TEXAS COURT OF APPEALS, THIRD DISTRICT, AT AUSTIN
NO. 03-96-00647-CV
Victor Walls, Appellant
v.
Travis County and Travis County Sheriff's Department, Appellees
NO. 225,112, HONORABLE J. DAVID PHILLIPS, JUDGE PRESIDING
The Controversy
In March 1993, another inmate in the Travis County jail picked up a container of near-boiling water and threw the water on Walls, who was transported to the hospital for treatment of burns to his face, chest, and arms. In April 1993, Walls notified the Travis County Commissioners Court and the Travis County Attorney's office of his claim against the county. Travis County investigated Walls' claim and made a settlement offer shortly before the expiration of the applicable two-year statute of limitations. (1) Walls filed a hand-written petition in county court on the last day of limitations. His petition named Travis County as the defendant and gave its correct address for service. The printed face of the citation was directed to Travis County and gave its correct address; however, a handwritten notation directed service upon the sheriff's office. The return of service recited that the citation had been served on "Travis County by delivering to Internal Affairs Michael G. Hemby." It is not controverted that Hemby at that time was an employee of the Travis County Sheriff's office.
An assistant county attorney filed an answer. The county attorney's office represents Travis County and the sheriff's office as a part of county government. (2) The answer was filed by an attorney with authority to act for the county, and with knowledge of the relationship between the county and the sheriff's office. Although the petition attached to the citation clearly named Travis County as the defendant, the answer was filed on behalf of Terry Keel as sheriff. Although the answer disclaimed that Terry Keel was a proper defendant, it went on to interpose a general denial and raise the affirmative defense of sovereign immunity. (3) Travis County subsequently entered into a Rule 11 agreement concerning discovery, which referred to "Victor Walls v. Travis County" and which was signed "Attorney for Defendant." All of the defendant's objections and responses to interrogatories opened with, "Comes Now Defendant Travis County" and was signed "Attorney for Defendant Travis County." Travis County then filed an answer that was clearly on behalf of "Travis County" as an entity. This answer raised sovereign immunity as a defense, but still did not plead that the statute of limitations barred the claim. (4)
In its motion for summary judgment, Travis County for the first time claimed limitations barred Walls' suit, relying on the rule that a plaintiff must not only file his suit within the limitations period, but also use diligence to secure service of citation. On appeal, Walls contends that the trial court erred in rendering judgment that limitations barred his claims. We agree.

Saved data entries

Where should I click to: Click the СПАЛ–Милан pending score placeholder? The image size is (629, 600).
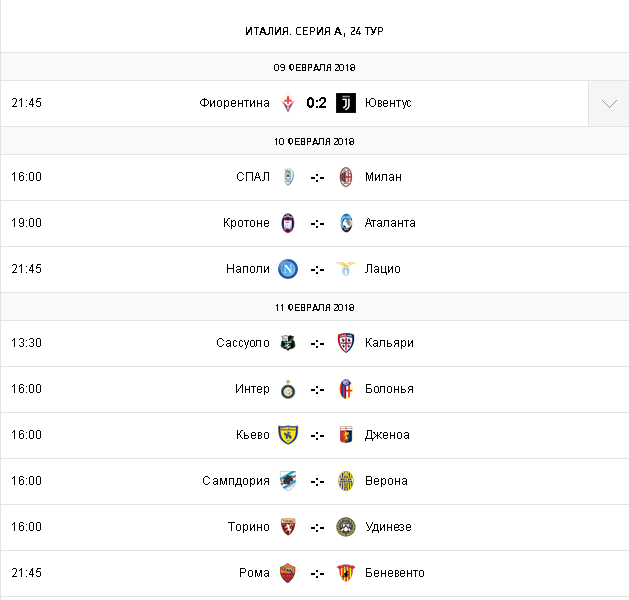[x=317, y=177]
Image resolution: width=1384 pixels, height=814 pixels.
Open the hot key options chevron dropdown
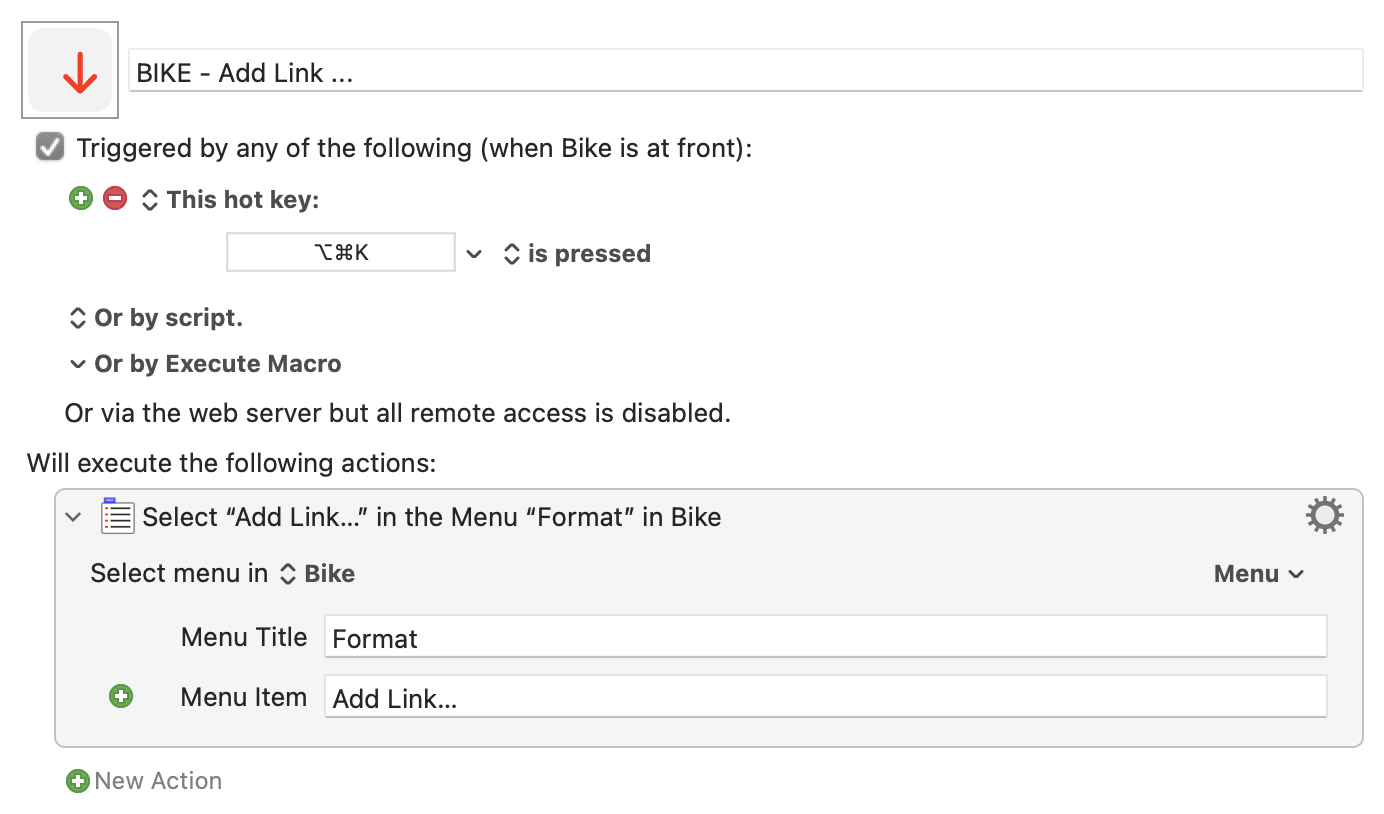coord(474,254)
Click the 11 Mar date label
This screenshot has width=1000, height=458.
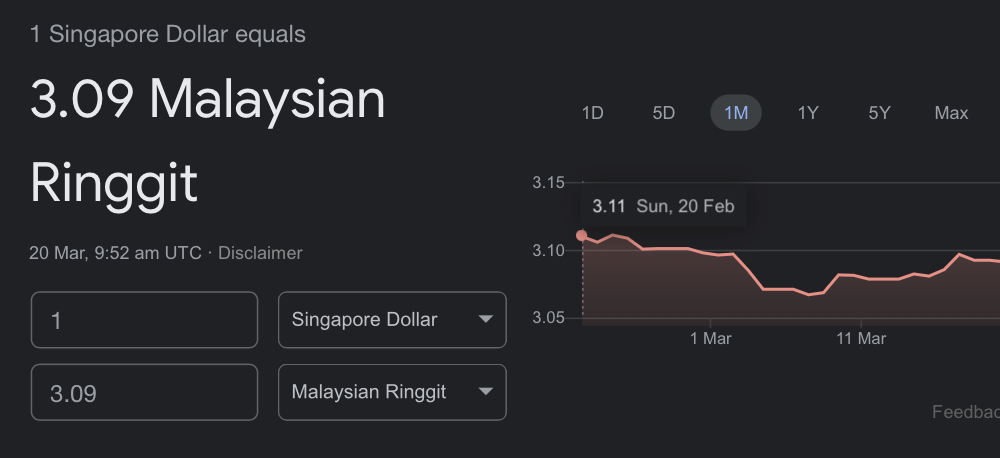coord(861,339)
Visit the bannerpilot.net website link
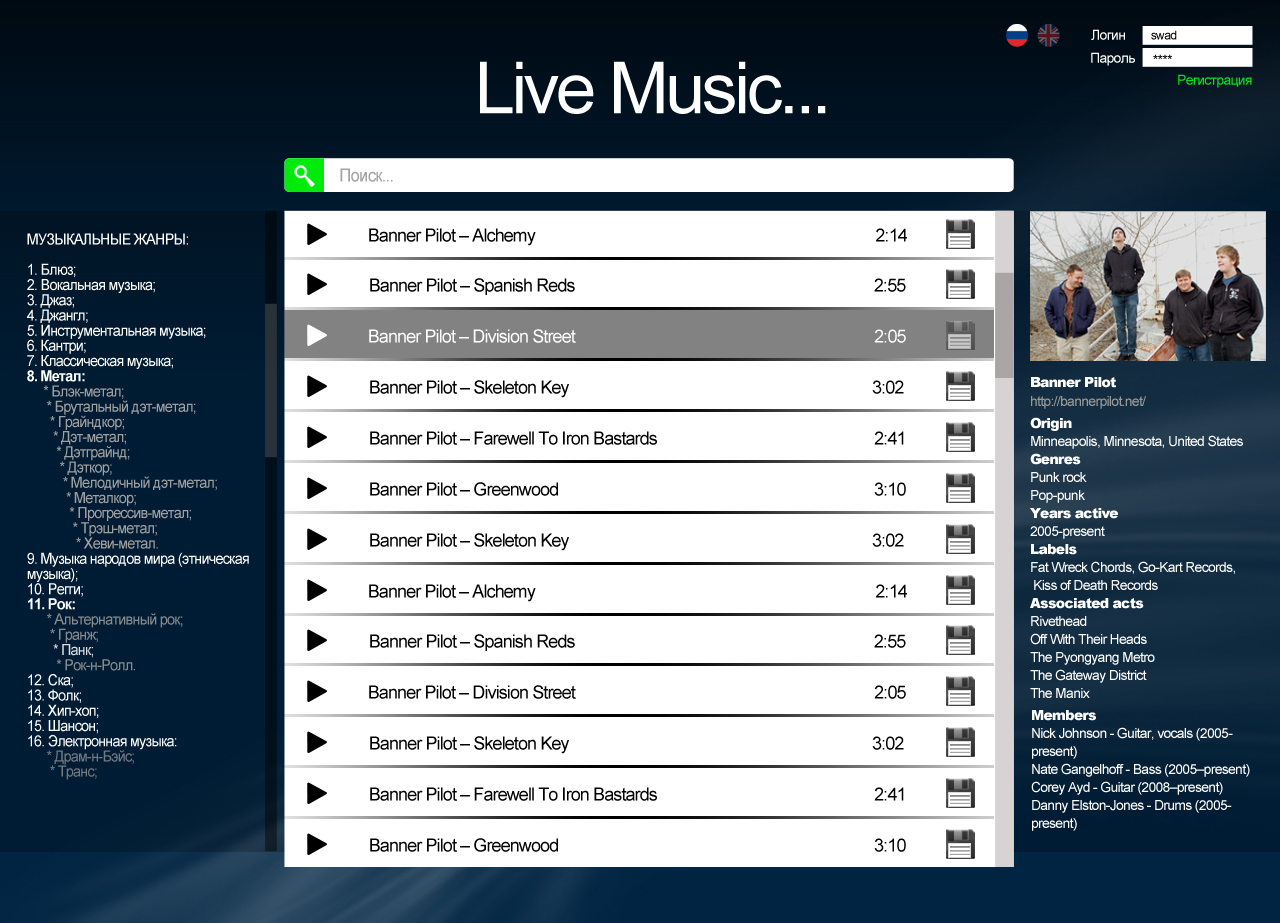The image size is (1280, 923). pos(1087,401)
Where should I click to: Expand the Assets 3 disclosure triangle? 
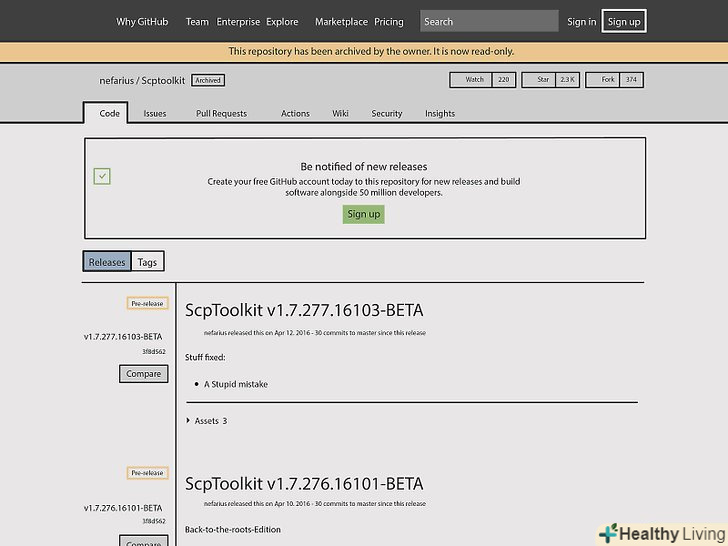(188, 421)
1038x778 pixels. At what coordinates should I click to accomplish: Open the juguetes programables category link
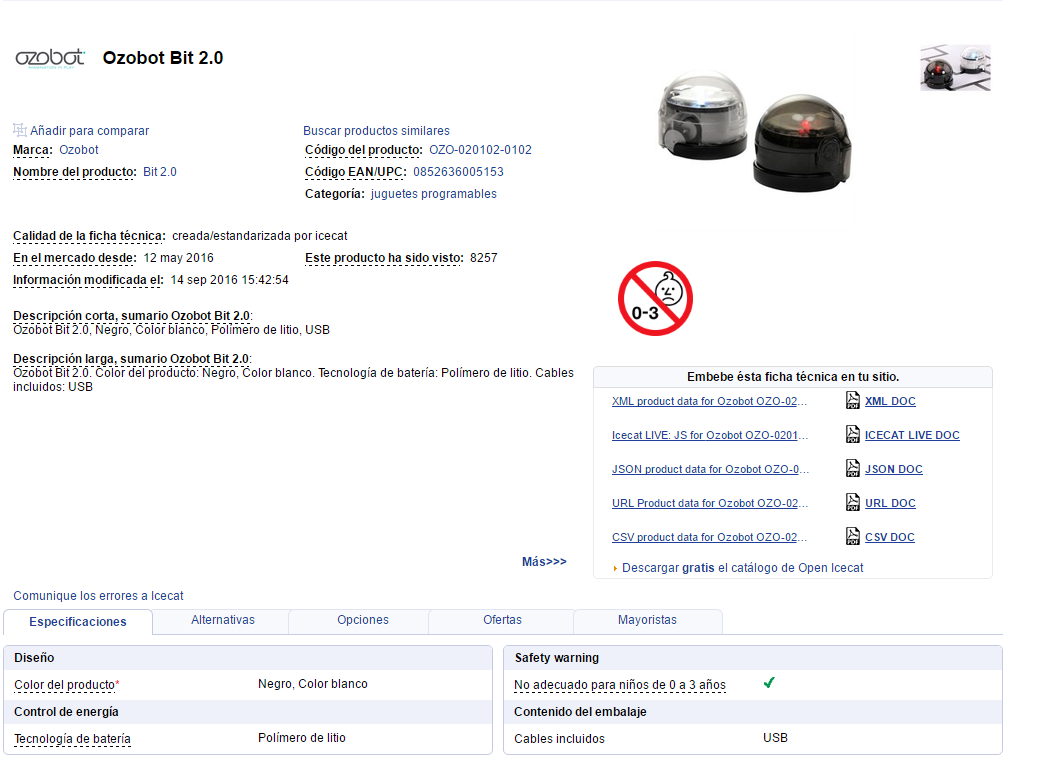433,194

#### [WHAT NEEDS TO BE DONE]
Continue the appeals court opinion in Walls v. Travis County, starting after its final sentence, "We agree."

#### [OUTPUT FOR THIS EXERCISE]
Limitations
The general purpose of a statute of limitations is to "compel the exercise of a right of action within a reasonable time so that the opposing party has fair opportunity to defend, while witnesses are available and evidence is fresh in their minds." Price v. Estate of Anderson, 522 S.W.2d 690, 692 (Tex. 1975). A statute of limitations ensures that adverse parties receive notice of a claim to prevent "fraudulent and stale claims from springing up at great distances of time and surprising the other party." Hallaway v. Thompson, 226 S.W.2d 816, 820 (Tex. 1950). Statutes of limitations should not apply in situations in which no party is misled or disadvantaged by an error in pleading. Palmer v. Enserch Corp., 728 S.W.2d 431, 434 (Tex. App.--Austin 1987, writ ref'd n.r.e.). At times, courts apply limitations rules equitably rather than rigidly. Hernandez v. Furr's Supermarkets, Inc., 924 S.W.2d 193, 196 (Tex. App.--El Paso 1996, writ denied); Palmer, 728 S.W.2d at 433.
"Wrong Defendant"
When the wrong defendant is sued and the proper defendant is not named until after limitations has expired, suit against the proper defendant will not be barred as long as the record reflects that there exists a special relationship between the two defendants such that the added defendant was aware of the facts, not misled, and not disadvantaged in preparing a defense. Enserch v. Parker, 794 S.W.2d 2, 6 (Tex. 1990); Palmer, 728 S.W.2d at 433. In determining whether to sustain the application of a limitations statute, the reviewing court should examine the entire record to decide whether the unsued party had notice and reasonable opportunity to defend. Castro v. Harris County, 663 S.W.2d 502, 505 (Tex. App.--Houston [1st Dist.] 1983, writ dism'd w.o.j.); see Howell v. Coca Cola Bottling Co. of Lubbock, Inc., 595 S.W.2d 208, 212 (Tex. Civ. App.--Amarillo 1980, no writ).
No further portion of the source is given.